I don’t know if I have a good story about one funny mistake I made, as the mistakes I’ve made for better or worse, are usually pretty serious and impactful. I can tell you that inventory and purchasing has always been somewhat of a mistake magnet for me, personally. But, you learn and grow and remember what not to do again, moving forward.
None of us can be successful without some help along the way. Did you have mentors or cheerleaders who helped you to succeed? Can you tell us a story about their influence?
We’ve got a great and tight knit investor and advisor group that has been extremely helpful in the hard times over the past couple of years. Before starting Goodwell, raising money felt like something you do on Shark Tank and then have to give up 40% of your company for a couple hundred thousand dollars but, we learned the reality is much more founder friendly than that if you have the right product, the right traction, and a good motivated team.
Are there three things the community, society, or politicians can do to help you address the root of the problem you are trying to solve?
Evaluate your lifestyle choices. Start to make changes in your community on a local, state and even national level. Encourage and support others to follow. We can all make a difference, starting by making small changes to our daily routines. If everyone chose to do 1–2 things a week to lessen their carbon footprint and practice more eco-friendly habits, together we would make a huge impact to strengthen and protect our communities and our future.
How would you articulate how a business can become more profitable by being more sustainable and more environmentally conscious?

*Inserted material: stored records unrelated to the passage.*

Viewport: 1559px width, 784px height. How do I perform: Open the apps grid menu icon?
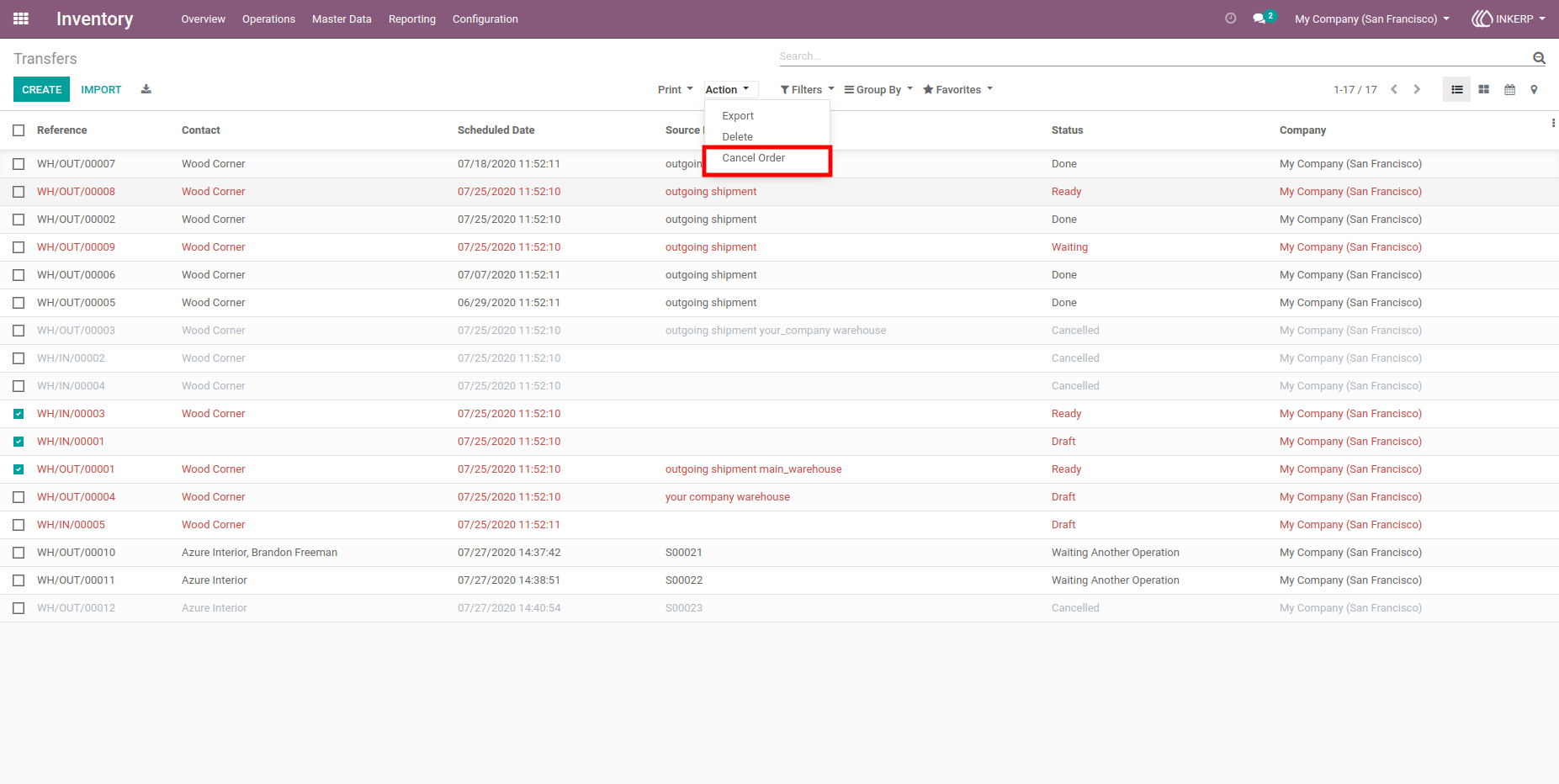tap(21, 19)
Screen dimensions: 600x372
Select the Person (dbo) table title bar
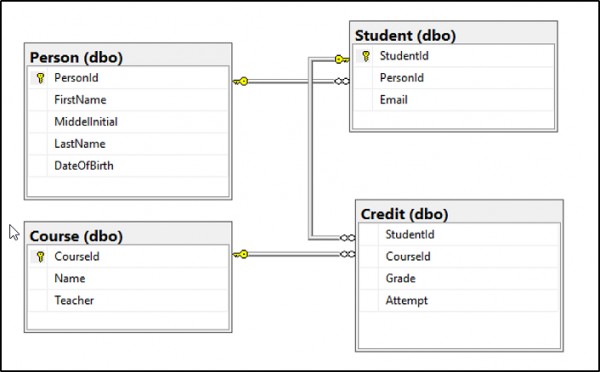coord(128,57)
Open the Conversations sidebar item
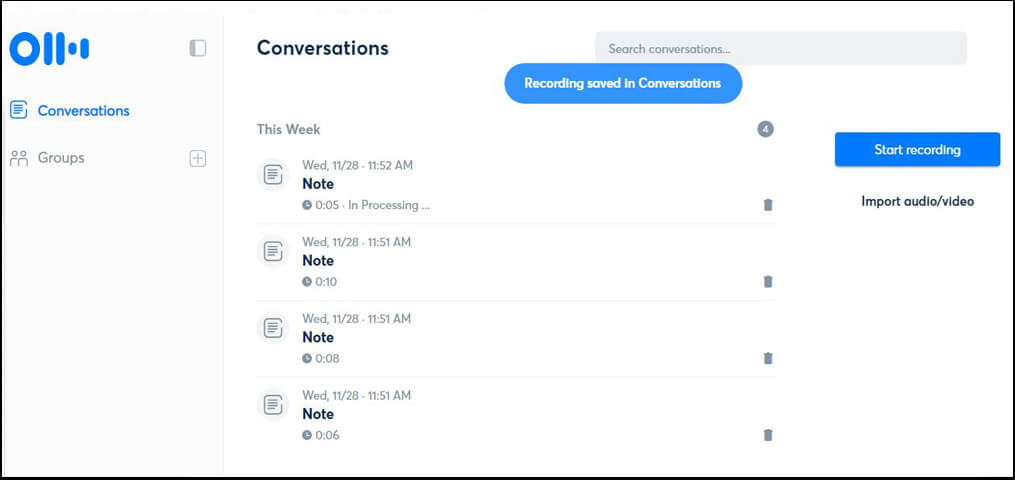Screen dimensions: 1015x480 tap(83, 111)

Can you share a story or example?
Yeah, I mean there are examples everywhere of how you can be more sustainable and create more profit at the same time. As a trained industrial designer, this is at the core of what we do as a career. Taking waste and inefficiencies out of products and the process is the essence of what it means to be a good industrial designer.
If you could tell other young people one thing about why they should consider making a positive impact on our environment or society, like you, what would you tell them?

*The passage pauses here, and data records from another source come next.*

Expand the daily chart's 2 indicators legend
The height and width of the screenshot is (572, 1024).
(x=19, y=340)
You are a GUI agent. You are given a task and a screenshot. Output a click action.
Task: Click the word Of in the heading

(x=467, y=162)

It’s a little cliche but it doesn’t make it less true, the fact is that everything is connected and we’re still discovering just how wide and deep those connections are. We don’t really know the absolute extent of the long-term effects of what we’ve done and what we’re doing, but it’s pretty safe to say that we need more people committed and involved around saving and reviving the natural environment. We absolutely need to focus more effort on the oceans. I think because it’s out of sight (for most people) and literally underwater, there needs to be much more education and awareness about the constant threats to the health and protection of our oceans.
Can you please give us your favorite “Life Lesson Quote”? Can you share how that was relevant to you in your life?

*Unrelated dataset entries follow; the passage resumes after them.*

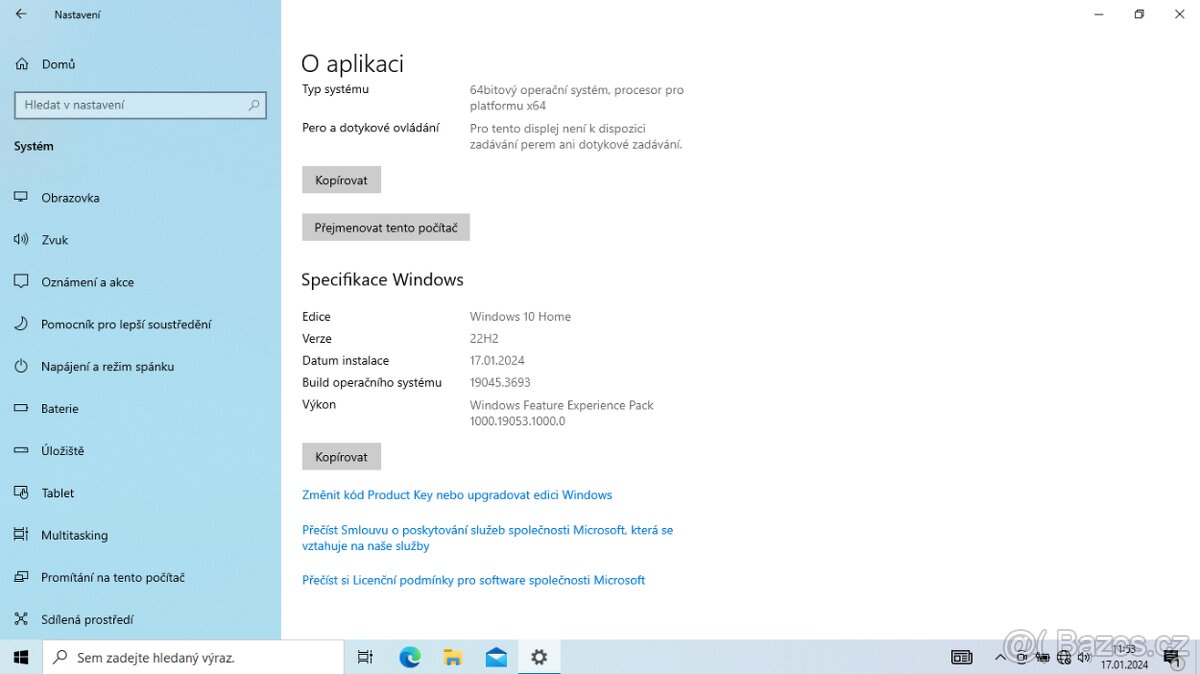The image size is (1200, 674).
Task: Open the news and interests widget
Action: click(x=961, y=657)
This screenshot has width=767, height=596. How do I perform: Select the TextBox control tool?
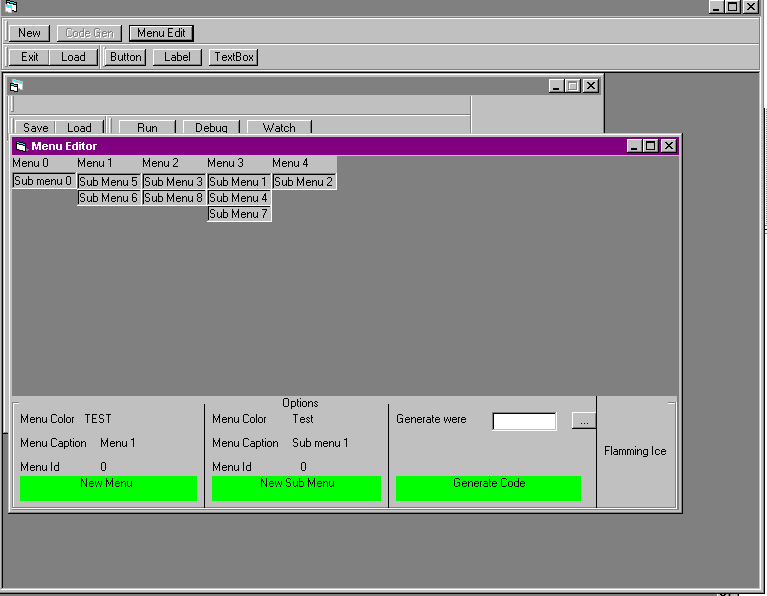click(x=234, y=57)
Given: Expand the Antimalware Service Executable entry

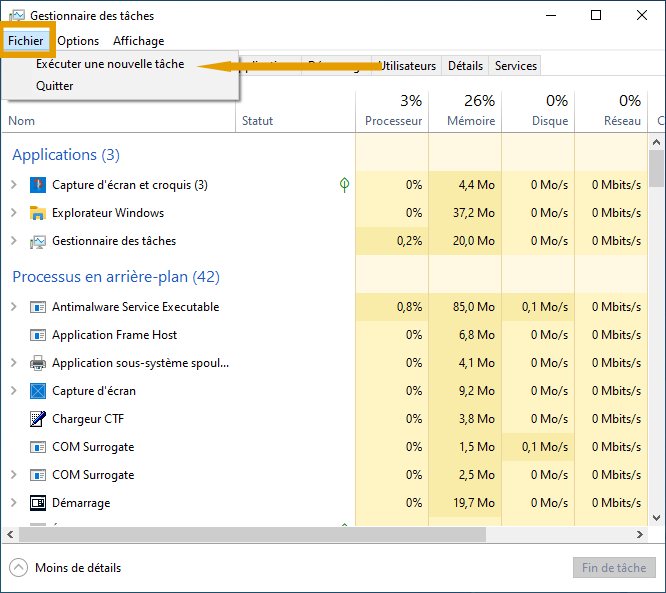Looking at the screenshot, I should pyautogui.click(x=14, y=307).
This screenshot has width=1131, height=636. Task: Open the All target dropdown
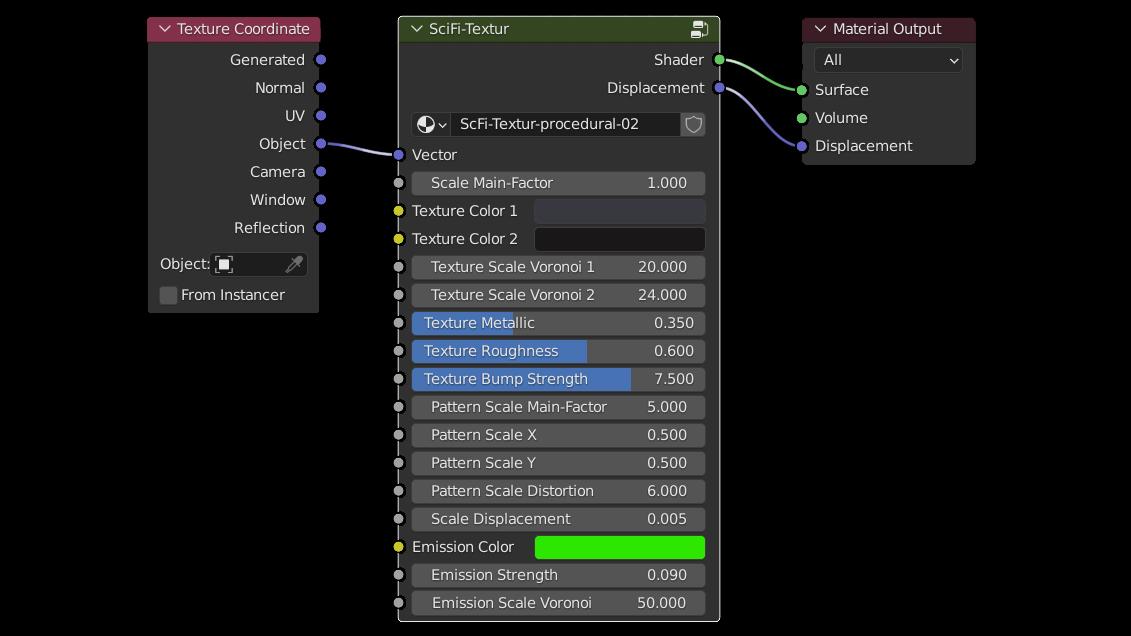(888, 60)
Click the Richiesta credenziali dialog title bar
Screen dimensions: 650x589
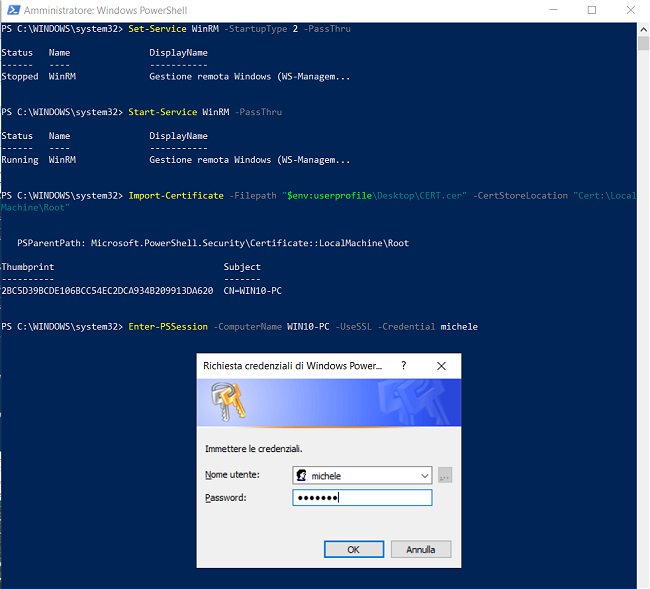292,367

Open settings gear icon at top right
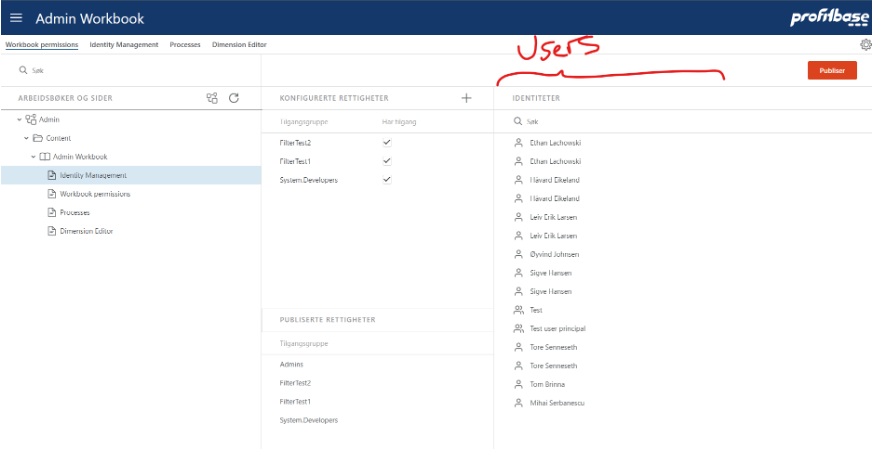point(865,45)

“If at first the idea is not absurd, then there is no hope for it.” It’s a quote from Einstein and it brings me joy because most of my ideas tend to be pretty “out there” with regard to conventionality.
Is there a person in the world, or in the US with whom you would like to have a private breakfast or lunch with, and why? He or she might just see this, especially if we tag them.
Well, in case the people I know and know me really well read this, I have to start off by saying I don’t really partake in breakfast or lunch for that matter — I basically snack a little through the day and then enjoy a well-deserved supper. I started doing this back in 2004 when I was putting myself through university, and initially found that my focus and ideas were much clearer when I wasn’t thinking about food and my body wasn’t busy digesting food. Since it would be about a decade before Keto or any of that was even a thing, I guess I’ve been in a constant state of ketosis for almost two decades now. That being said, I’d love to hang out with Elon Musk because I have some ideas around how we might try to change the climate.